L’examen histopathologique est très fiable pour diagnostiquer une pancréatite, mais il est invasif (biopsies sous laparotomie ou laparoscopie).

Traitement

Le traitement doit être agressif, surtout si un MODF est présent.

Une fluidothérapie adaptée (fonction de la biochimie et du ionogramme) est requise pour restaurer la perfusion pancréatique, la volémie, les équilibres électrolytique et acido-basique.

Il convient de contrôler les vomissements à l’aide de métoclopramide en perfusion (2 mg/kg/j), ou de maropitant et de ranitide par voie injectable, puis de sucralfate per os.

La prise en charge de la douleur est indispensable. De la morphine (0,1 mg/kg par voie sous-cutanée ou intraveineuse), du butorphanol (0,2 à 0,4 mg/kg/6 heures par voie sous-cutanée) ou des patchs de fentanyl peuvent être administrés. Un protocole, appelé MLK, est plébiscité par le conférencier. Il se prépare avec de la kétamine 30 mg, de la morphine 12 mg et de la lidocaïne 7,5 mg dans un volume de 100 ml de NaCl. Le mélange est administré par voie intraveineuse selon un débit de 0,2 ml/kg/h.

L’antibiothérapie n’est pas systématique. Elle est réalisée pour contrôler des complications septiques locales ou systémiques. L’association de métronidazole à la dose de 20 mg/kg/j et de marbofloxacine à la dose de 2 mg/kg/j est conseillée.

Contrairement à ce qui était préconisé auparavant, une alimentation entérale précoce (dans les 24 heures) à l’aide d’une sonde d’œsophagostomie, de gastrostomie ou de jéjunostomie (si les vomissements ne sont pas contrôlés) est indiquée afin de prévenir un iléus secondaire et de compenser les pertes énergétiques liées à la pancréatite. Le Fortol® ou le W/D® mixé sont des aliments adéquats.
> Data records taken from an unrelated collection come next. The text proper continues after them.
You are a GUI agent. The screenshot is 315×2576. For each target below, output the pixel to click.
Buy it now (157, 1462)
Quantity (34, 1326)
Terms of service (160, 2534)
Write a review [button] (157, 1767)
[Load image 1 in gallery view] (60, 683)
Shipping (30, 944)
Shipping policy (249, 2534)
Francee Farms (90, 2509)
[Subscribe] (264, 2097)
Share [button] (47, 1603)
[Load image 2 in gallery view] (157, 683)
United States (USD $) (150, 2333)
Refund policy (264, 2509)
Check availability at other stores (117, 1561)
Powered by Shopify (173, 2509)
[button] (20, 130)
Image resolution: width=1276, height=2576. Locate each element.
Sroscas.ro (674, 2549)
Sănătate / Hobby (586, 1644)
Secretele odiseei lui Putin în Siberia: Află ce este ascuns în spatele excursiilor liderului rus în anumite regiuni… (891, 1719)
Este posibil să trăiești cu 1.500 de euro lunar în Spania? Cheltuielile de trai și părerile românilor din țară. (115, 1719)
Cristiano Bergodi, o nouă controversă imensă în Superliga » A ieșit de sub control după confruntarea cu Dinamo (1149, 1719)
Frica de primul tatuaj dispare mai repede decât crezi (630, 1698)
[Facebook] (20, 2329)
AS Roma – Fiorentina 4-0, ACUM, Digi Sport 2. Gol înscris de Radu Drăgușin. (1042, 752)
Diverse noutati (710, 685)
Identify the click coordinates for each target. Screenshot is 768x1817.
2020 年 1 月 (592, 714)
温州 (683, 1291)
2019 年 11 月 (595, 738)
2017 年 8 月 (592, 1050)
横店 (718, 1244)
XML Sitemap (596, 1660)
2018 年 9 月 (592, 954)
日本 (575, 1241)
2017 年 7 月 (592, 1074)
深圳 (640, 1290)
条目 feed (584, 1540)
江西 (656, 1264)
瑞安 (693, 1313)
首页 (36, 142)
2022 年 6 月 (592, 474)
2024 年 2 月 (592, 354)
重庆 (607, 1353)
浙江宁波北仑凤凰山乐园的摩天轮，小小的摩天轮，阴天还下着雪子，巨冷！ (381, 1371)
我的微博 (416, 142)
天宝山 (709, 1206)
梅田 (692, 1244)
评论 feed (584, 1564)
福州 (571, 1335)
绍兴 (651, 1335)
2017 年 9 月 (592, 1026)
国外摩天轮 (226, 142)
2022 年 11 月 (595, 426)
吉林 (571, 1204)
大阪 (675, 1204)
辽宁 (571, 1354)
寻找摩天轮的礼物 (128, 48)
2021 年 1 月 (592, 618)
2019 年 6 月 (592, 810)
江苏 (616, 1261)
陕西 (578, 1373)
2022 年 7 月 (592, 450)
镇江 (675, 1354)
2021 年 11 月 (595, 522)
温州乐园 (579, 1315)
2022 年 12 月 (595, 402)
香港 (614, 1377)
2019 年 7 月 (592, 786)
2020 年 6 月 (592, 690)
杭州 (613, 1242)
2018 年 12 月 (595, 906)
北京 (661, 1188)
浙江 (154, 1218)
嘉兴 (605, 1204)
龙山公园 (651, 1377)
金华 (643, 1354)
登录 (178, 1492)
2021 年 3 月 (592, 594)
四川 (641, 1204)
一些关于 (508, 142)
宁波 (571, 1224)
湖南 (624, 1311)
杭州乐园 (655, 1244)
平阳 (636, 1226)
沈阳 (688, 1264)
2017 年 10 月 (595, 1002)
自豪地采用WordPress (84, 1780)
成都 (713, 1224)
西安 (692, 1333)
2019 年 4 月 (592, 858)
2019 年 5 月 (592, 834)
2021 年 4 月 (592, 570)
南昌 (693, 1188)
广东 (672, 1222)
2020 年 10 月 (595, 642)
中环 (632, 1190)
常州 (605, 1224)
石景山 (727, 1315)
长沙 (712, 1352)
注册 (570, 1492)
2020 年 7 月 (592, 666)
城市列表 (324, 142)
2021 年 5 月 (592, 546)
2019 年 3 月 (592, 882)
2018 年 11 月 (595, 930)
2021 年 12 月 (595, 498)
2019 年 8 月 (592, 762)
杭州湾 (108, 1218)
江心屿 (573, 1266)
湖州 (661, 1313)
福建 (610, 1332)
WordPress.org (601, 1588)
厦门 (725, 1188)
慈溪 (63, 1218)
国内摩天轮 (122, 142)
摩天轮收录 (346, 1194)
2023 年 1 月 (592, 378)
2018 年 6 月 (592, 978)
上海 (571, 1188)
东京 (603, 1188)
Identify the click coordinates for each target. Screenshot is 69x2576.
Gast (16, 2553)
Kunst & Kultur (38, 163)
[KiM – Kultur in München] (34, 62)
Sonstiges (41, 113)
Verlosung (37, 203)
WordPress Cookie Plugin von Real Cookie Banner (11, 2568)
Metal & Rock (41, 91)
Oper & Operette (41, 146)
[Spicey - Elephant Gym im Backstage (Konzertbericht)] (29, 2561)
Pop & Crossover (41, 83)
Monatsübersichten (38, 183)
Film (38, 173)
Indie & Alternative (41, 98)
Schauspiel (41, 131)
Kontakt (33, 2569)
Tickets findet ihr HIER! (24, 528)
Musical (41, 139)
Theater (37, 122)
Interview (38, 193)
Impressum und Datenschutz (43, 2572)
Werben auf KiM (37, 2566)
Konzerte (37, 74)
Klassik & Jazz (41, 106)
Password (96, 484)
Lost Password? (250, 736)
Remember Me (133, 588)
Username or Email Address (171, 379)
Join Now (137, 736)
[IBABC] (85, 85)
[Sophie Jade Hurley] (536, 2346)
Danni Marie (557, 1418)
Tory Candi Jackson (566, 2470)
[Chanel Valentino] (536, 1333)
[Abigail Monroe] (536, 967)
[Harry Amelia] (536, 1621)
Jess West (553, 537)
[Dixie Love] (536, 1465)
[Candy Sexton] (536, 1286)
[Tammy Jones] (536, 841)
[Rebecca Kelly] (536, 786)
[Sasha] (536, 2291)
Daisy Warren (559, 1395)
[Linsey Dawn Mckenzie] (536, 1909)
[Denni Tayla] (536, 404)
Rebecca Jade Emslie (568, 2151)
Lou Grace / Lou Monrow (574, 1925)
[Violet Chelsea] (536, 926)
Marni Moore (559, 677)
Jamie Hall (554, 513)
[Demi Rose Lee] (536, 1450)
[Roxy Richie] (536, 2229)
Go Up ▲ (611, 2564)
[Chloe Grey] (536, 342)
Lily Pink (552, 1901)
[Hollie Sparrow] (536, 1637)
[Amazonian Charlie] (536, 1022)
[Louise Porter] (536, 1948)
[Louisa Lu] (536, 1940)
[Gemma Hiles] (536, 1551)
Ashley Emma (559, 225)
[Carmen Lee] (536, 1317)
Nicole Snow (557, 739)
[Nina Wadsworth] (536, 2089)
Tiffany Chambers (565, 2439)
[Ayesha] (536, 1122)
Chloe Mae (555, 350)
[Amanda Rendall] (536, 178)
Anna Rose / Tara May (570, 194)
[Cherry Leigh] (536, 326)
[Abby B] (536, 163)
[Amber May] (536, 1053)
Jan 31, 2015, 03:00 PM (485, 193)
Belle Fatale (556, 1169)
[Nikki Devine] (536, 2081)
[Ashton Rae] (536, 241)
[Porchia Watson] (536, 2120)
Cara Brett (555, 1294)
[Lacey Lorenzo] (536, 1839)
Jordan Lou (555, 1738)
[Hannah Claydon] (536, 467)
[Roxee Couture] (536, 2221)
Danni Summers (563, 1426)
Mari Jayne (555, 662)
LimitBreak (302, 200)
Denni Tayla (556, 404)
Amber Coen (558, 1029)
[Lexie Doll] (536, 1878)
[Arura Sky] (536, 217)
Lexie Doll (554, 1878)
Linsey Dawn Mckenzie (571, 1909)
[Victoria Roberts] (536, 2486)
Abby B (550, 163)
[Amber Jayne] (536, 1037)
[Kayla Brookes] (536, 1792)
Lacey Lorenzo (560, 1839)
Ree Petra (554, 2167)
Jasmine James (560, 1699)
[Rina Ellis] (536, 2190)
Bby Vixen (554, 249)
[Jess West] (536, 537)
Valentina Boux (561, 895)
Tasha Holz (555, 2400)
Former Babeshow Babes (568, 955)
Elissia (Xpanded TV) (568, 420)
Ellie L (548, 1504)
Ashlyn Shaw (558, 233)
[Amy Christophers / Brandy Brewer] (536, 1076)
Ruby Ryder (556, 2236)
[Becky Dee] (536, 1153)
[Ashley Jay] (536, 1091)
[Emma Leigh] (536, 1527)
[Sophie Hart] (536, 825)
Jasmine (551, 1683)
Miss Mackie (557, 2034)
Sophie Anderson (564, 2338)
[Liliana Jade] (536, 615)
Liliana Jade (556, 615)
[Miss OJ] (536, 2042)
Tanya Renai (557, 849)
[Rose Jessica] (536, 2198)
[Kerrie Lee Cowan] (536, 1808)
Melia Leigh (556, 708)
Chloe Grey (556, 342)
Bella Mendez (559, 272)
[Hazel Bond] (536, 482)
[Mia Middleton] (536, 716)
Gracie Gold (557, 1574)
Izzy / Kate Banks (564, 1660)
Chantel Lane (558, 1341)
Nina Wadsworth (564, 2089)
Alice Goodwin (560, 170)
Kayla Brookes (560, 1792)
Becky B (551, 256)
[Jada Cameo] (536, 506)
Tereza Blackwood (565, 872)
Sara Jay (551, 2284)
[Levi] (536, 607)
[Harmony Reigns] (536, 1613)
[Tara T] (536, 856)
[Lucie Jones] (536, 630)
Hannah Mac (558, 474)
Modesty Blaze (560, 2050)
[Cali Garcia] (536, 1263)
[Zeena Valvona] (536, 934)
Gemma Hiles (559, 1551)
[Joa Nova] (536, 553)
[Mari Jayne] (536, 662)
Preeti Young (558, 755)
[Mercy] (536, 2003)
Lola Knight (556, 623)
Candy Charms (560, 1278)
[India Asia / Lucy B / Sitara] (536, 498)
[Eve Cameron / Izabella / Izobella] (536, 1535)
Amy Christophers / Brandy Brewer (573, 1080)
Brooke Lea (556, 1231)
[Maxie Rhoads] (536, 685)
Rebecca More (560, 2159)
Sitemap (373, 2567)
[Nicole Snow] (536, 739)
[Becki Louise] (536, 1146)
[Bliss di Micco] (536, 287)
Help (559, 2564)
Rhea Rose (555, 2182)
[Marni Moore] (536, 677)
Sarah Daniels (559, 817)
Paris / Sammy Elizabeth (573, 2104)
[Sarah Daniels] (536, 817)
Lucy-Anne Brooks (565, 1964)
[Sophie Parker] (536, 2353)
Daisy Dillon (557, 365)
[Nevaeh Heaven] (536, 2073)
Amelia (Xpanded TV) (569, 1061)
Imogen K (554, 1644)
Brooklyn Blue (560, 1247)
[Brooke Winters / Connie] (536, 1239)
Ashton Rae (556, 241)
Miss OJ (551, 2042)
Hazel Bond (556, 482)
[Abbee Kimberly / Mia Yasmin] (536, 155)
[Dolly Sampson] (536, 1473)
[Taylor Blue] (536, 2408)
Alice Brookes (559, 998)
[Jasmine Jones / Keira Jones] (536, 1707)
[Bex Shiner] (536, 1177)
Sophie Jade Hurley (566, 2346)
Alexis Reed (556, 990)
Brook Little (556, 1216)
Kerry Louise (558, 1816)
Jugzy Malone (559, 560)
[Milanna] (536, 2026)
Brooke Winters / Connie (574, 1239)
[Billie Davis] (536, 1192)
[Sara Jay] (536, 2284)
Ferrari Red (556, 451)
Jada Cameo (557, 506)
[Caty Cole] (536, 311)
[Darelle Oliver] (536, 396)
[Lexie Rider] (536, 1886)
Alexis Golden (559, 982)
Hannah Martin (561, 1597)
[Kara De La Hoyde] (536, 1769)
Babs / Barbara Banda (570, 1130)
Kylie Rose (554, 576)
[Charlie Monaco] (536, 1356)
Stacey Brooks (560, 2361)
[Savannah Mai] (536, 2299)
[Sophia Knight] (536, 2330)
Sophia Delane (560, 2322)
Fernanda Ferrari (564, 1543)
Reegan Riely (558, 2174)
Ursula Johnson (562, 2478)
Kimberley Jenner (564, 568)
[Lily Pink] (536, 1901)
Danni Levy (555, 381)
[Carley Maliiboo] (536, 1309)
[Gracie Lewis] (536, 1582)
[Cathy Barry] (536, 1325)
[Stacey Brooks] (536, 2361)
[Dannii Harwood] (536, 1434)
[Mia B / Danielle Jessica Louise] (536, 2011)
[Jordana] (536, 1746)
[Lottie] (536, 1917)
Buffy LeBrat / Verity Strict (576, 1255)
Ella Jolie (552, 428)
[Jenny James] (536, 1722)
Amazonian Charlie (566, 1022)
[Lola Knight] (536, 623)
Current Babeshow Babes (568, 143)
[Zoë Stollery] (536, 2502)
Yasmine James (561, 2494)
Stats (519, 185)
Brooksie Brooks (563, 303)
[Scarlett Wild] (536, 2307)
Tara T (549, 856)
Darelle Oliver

Une intervention chirurgicale est indiquée lorsqu’une péritonite chimique et/ou septique est diagnostiquée, que des phlegmons pancréatiques sont présents et qu’une obstruction des voies biliaires est suspectée (ictère cholestatique) ou observée.

Suivi de traitement

Il convient de réévaluer l’état de l’animal tous les 2 à 3 jours à l’aide d’un bilan hématobiochimique et d’un examen échographique abdominal. La réalisation d’une cinétique du taux de cPL avec le test Spec cPL® permet de suivre l’évolution de la pancréatite. Son intérêt pronostique n’est pas encore établi. En revanche, un score d’activité de la maladie, comme l’index de gravité clinique proposé par Ruaux en 1998, est informatif. Cet index est fondé sur cinq critères : une leucocytose supérieure à 24 x 109/l, une créatininémie supérieure à 30 mg/l, un dosage des alanine aminotransférases ou des phosphatases alcalines trois fois supérieur à la normale, une glycémie supérieure à 2,2 g/l et les bicarbonates supérieurs à 26 mmol/l. Il est calculé en fonction de la positivité des cinq critères. Si ces derniers sont tous positifs, alors le taux de mortalité est de 100 %.

Une pancréatite doit être recherchée précocement lors de tout syndrome digestif aigu ou chronique afin de la traiter rapidement et de prévenir les complications qui peuvent survenir (MODF, péritonite septique, obstruction des voies biliaires extrahépatiques, IPE, diabète).